Do we buy what he’s selling? Well, goodness, it’s not a contest. Ha! I kid. Of course, it’s a contest, a sales contest as real as the one being waged onstage. As we learned in The Merchant of Venice — also directed by Sullivan — the deflated, recessed Pacino can be far more dramatically powerful than that braying Scent-of-a-Scarfather meme packaged under the brand-name Al Pacino. But be warned: This Glengarry is not an ensemble piece. It’s a collection of star soloists — Bobby Cannavale, John C. McGinley, Richard Schiff among them — in merry, toothy competition with one another. McGinley (of Scrubs fame) is especially fierce, funny, and occasionally frightening as Moss. To paraphrase his archrival Roma: Give him some scenery, he’ll show you how to chew it. Nobody acts with his canines like McGinley; after three minutes, you feel intimately acquainted with the inside of his mouth. (I mean this as admiration!) At the other end of the food chain, Richard Schiff is a bag-eyed rabbit-in-a-snare as Aaronow, the born victim. David Harbour holds on tight in the show’s most technically difficult and thankless role, that of Williamson, the long-suffering, much-abused office manager and sadist-in-training. He’s wrong-footed at every turn, as a character and as an actor, and the churning power dynamic sometimes has him falling back on a permanent pout. But his job, as Roma points out, is “being an asshole,” and this he manages, with proficiency.
Pacino, in fact, is the least assertive of the bunch. (Not counting Jeremy Shamos, who gives a generous, natural performance as the perfect mark — er, customer — James Lingk.) The show plays like a series of sizzle reels, an effect heightened by Sullivan’s front-and-center staging. In short, I’m not sure I believe these men really work together. But I absolutely accept that they work against each other.

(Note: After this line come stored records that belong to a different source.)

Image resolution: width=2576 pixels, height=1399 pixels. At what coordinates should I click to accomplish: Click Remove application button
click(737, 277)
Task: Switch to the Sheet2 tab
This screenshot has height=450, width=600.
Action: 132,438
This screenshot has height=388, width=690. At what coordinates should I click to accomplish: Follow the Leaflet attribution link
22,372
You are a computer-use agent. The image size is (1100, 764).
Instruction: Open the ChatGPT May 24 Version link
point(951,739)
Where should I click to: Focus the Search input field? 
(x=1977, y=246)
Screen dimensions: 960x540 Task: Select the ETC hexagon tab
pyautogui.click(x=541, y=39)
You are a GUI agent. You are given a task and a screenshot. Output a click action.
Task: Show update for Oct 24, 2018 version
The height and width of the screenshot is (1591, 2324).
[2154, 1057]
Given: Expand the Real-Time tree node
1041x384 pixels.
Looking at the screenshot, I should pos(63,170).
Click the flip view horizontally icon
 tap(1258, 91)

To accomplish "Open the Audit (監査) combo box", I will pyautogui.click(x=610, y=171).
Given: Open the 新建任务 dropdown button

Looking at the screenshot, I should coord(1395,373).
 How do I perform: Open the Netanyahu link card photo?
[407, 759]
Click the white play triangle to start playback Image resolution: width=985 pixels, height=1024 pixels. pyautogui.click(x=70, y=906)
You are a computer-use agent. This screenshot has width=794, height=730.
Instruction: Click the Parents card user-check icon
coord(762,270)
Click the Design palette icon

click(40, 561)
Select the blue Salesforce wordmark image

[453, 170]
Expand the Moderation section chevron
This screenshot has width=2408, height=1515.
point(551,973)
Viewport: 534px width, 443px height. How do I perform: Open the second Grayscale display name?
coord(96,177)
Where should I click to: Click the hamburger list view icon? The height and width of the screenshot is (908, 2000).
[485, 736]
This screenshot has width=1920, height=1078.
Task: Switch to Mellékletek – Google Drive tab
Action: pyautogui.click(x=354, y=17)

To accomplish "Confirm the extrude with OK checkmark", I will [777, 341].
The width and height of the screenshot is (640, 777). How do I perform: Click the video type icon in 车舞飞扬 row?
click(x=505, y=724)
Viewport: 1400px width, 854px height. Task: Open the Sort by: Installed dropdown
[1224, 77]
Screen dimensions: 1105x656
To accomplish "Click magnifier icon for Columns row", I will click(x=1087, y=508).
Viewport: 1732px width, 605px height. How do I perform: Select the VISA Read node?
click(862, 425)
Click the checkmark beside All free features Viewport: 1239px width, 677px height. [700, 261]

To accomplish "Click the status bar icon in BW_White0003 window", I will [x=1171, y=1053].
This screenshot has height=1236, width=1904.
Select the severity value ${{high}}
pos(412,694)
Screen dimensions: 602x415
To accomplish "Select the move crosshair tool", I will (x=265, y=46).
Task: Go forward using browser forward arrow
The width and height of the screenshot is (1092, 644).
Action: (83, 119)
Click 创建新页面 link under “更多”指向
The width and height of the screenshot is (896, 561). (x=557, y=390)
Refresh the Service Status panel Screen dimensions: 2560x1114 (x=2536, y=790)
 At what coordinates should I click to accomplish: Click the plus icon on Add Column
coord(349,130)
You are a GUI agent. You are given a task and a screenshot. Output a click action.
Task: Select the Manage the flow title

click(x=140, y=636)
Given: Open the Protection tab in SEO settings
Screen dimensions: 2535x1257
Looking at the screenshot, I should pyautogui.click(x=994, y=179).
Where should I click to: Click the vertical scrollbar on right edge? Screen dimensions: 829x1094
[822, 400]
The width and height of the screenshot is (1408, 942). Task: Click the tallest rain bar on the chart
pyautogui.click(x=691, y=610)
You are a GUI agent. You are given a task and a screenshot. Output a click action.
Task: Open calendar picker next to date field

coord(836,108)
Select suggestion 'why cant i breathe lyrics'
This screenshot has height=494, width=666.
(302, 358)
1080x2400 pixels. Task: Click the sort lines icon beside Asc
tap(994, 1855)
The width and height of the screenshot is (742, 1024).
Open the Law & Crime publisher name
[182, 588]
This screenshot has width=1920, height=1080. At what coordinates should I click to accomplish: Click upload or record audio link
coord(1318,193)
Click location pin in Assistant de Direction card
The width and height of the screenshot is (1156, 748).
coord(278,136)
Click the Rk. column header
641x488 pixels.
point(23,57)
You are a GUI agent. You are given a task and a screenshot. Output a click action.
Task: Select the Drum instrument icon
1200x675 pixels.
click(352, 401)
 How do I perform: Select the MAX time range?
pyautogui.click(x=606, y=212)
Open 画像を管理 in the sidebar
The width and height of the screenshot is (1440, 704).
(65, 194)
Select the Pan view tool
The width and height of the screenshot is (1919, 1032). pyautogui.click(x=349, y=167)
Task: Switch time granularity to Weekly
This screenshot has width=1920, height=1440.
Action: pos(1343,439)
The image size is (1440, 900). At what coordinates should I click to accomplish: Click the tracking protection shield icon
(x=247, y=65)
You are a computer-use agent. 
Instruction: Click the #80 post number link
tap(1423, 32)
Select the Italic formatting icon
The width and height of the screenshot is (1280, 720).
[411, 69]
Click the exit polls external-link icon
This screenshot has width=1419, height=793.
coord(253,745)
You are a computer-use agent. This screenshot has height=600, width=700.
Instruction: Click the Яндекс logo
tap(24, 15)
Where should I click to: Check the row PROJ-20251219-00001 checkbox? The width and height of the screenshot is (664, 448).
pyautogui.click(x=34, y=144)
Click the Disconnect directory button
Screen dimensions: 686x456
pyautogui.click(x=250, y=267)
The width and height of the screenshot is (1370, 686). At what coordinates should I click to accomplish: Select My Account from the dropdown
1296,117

And they do work, these gladhanding, backhanding gladiators. Bobby Cannavale gives us a Roma straight from the silk-shirt Italian-stallion playbook, but he interweaves the obvious machismo with dandyish threads and some come-hither eyelash-batting. It’s a tenor aria of a performance, like a lot of Cannavale’s, but it takes on complexity as it goes. Sullivan has interpreted Roma’s respect for Levene as a mentor and elder with more sincerity than most directors (who tend to revel in the script’s misanthropy and mute its hot, manly tears of regret). Whether he’s doing this to serve the text or play up the torch-passing from Pacino to Cannavale is debatable, and also a little irrelevant. More than the last revival, this Glengarry-the-play feels inseparable from Glengarry-the-pop-culture-milestone.
I’d note that this too-many-emcees-not-enough-mikes phenomenon was a bit of an issue with the last Glengarry revival, a fine 2005 production directed by Joe Mantello and starring Alan Alda (as Levene) and Liev Schreiber (as Roma). That show jelled marvelously over the five months of its run; this limited-time-offer, on the other hand, closes on January 13. The hustlers will tell you to act now or be disappointed, cosmically, fatally, and forever. I say take your time. This product will doubtless come to market again, perhaps even inside the next decade, with new flavors of name-brand testosterone. There’s always a market; there’s always an appetite; and thus, there’s always Glengarry, the big meal that bites back.